The defendant, Kevin Cash, a sometime free-lance writer and publisher from New Hampshire, had worked for Loeb in 1948-49 and again in 1957-1959. Cash testified that he was never on good terms with Loeb who at one time "suspended" him for one year, an action which Cash regarded as tantamount to dismissal.
Cash researched and wrote the book Who the Hell is William Loeb? which was published in 1975 by Amoskeog Press, Inc., a corporation formed by him for this purpose. The book devotes 50 pages to a description of the estate proceedings. Nowhere in the book does the figure $ 800,000 appear with reference to the amount of legal fees charged to the estate. The book does, however, contain the statement "well over half of the bulk of the estate went to legal fees". Defendant's Trial Exhibit A.

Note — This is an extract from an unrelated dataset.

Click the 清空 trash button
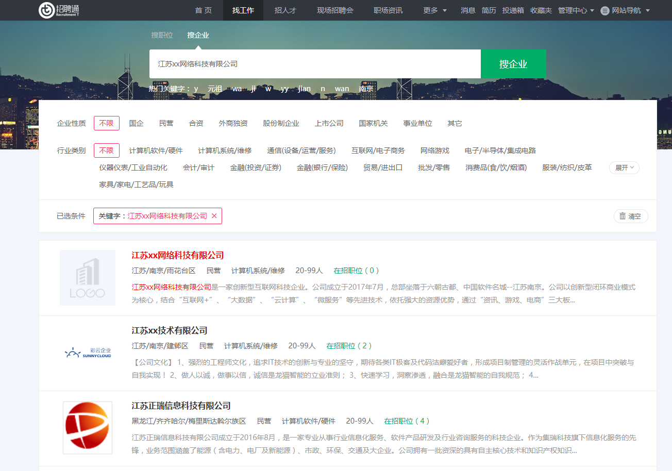The width and height of the screenshot is (672, 471). [x=630, y=216]
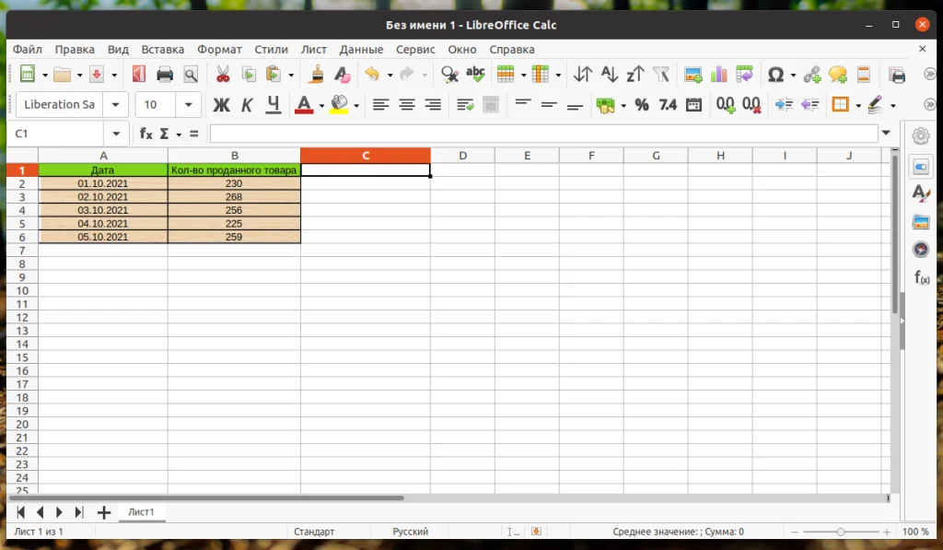Toggle underline formatting on cell C1
This screenshot has height=550, width=943.
pos(273,105)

As part of his research on this section of the book, Cash reviewed the papers filed in the Surrogate's Court in Mineola and he interviewed the decedent's granddaughter, Mrs. McAllister. In his review of the voluminous files in the Surrogate's Court, Cash noted the protracted nature of the proceedings (six years) and the participation in the proceedings of many counsel and law firms, who might fairly be described as "high priced New York lawyers". He also saw the affidavit of Alexander C. Dick in which it is stated that plaintiff received $ 103,000. for his services to the estate.

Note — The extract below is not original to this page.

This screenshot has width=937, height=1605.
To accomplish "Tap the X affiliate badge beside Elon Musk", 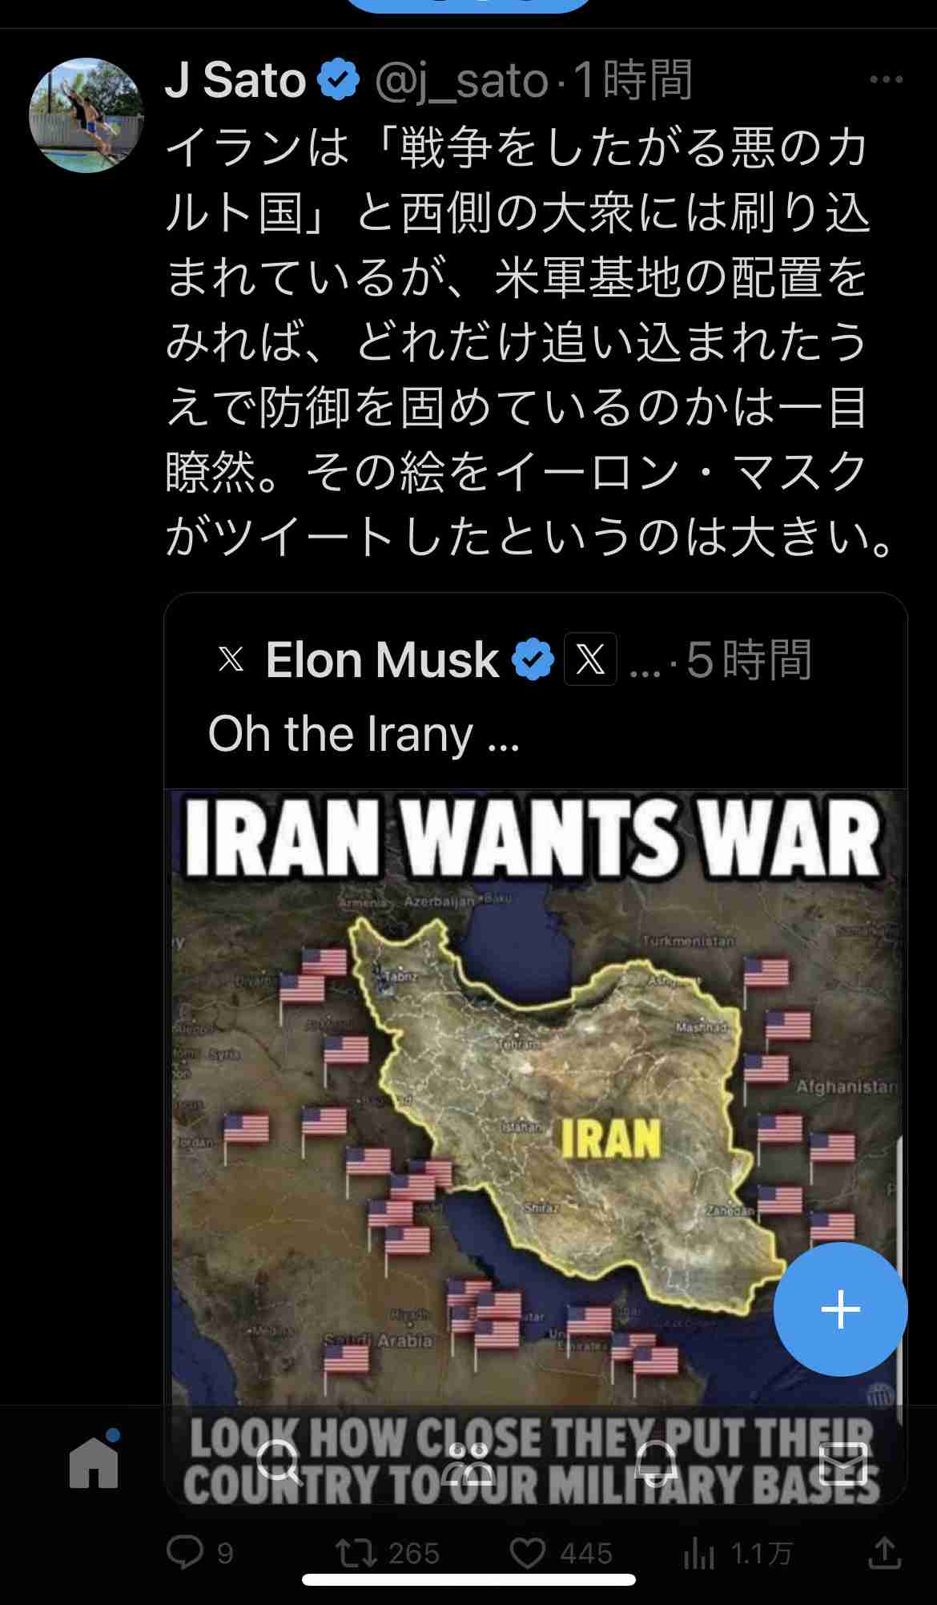I will point(590,659).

These fees seemed quite high (especially from the perspective of a New Hampshire free-lance writer) and indeed, Cash compared them to the salary paid to a journalist for one assignment.
Cash, who lacks any legal training or sophistication, assumed that if plaintiff received approximately $ 100,000 for his services, the total legal fees must have been an amount approximately equal to $ 100,000 multiplied by six or seven, the number of lawyers he believed participated in the proceedings. He also assumed, erroneously and without any basis in fact insofar as the Surrogate's Court files disclosed, that all of the fees, I. e., including the fees paid by Loeb to his counsel, were charged to the estate. He also appears to have assumed that the $ 92,000 payment to Loeb in settlement of the contract action was a sum which could be attributed to legal fees. There appears, however, to be no factual basis for this assumption.

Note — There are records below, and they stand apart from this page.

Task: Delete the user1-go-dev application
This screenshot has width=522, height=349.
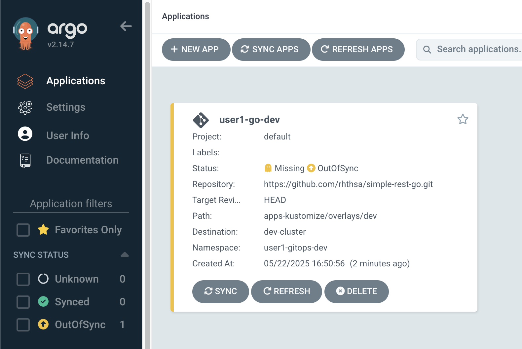Action: [x=356, y=291]
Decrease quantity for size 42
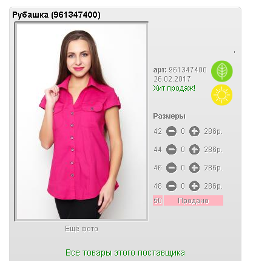 [171, 131]
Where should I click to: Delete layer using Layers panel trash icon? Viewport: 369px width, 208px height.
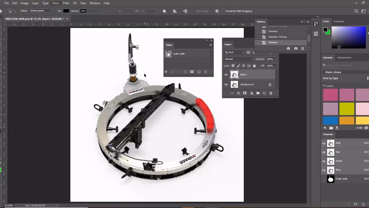click(x=271, y=93)
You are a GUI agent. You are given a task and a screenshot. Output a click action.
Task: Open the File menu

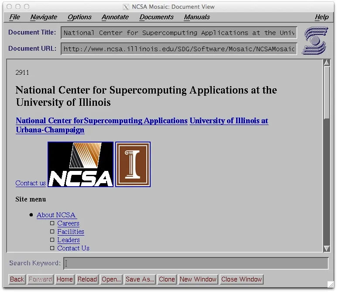15,17
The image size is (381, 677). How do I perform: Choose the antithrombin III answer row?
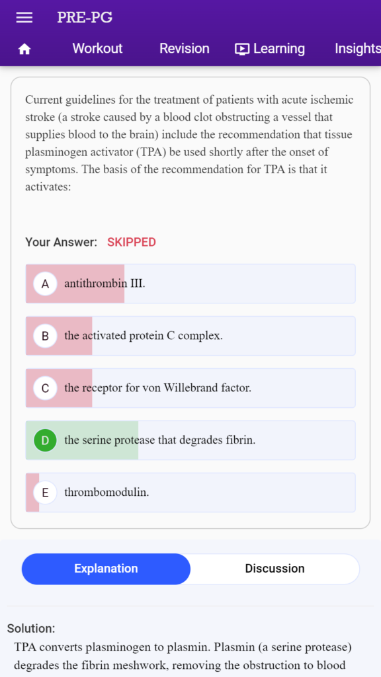pos(191,284)
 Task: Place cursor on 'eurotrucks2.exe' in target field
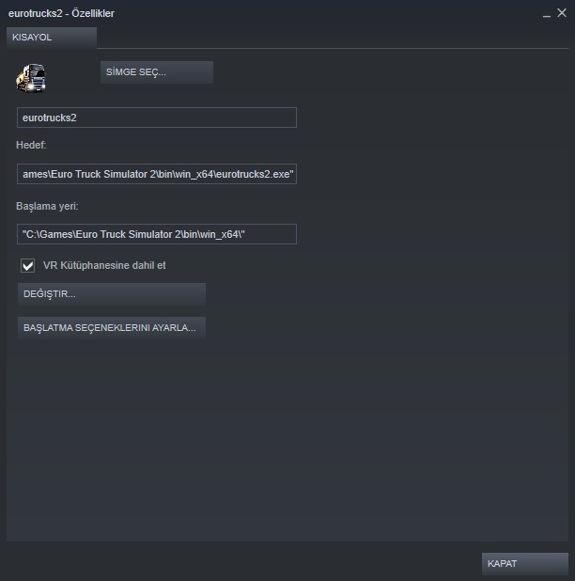click(253, 174)
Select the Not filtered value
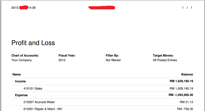 pos(113,60)
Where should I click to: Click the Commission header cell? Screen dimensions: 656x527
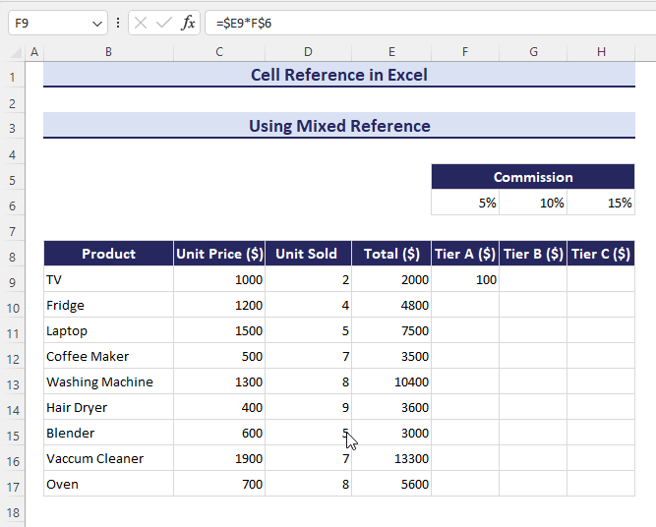pyautogui.click(x=532, y=177)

Cash testified that Mrs. McAllister told him that the Will was fought for six years and the lawyers "ate up" about $ 700,000 of the estate. This statement by Mrs. McAllister is contained in Cash's contemporaneous notes of that interview. Trial Exhibit 7. It is noteworthy that the phrase "ate up" is attributed to Mrs. McAllister since the phrase "eat up" appears, as we shall see, in the alleged libel. As we shall also see, Cash testified that he neither wrote the alleged libel nor furnished Trial Exhibit 7 to anyone at Hustler. It may be that the use of the phrase is pure coincidence, being a rather common colloquial expression to describe the process of one thing consuming or depleting another.
In addition to the foregoing, Cash acquired from Mrs. McAllister the impression that she had retained an attorney to represent her personally, and that this attorney's fees also "ate" into the estate. This latter impression too was, of course, erroneous.
The information Cash received from Mrs. McAllister fortified his belief that legal fees charged to the estate were in the $ 700,000 range.
Loeb has a reputation for litigiousness and, sensitive to this, Cash procured the services of counsel to review the manuscript of his book from the standpoint of vulnerability to a defamation action.
He also kept the underlying documents he relied upon in the preparation of his manuscript and placed them in a vault in the same office building as is occupied by his attorneys.
Who Wrote the Hustler Article?
The Complaint alleges that Cash wrote the article containing the alleged libel, using the pseudonym "Ben Steffens". See our summary judgment opinion, n. 2. Cash denies that he is the author of the article, although for these purposes this denial may turn upon the precise definition one accords the term "author".
Cash testified that in the spring of 1976 while in Manchester, New Hampshire, he was asked by one Mark Baker of Hustler Magazine whether he would write an article for Hustler. The rates offered were $ 2,500 if Cash wrote the article under his own name or $ 1,500 if the article appeared under a pseudonym.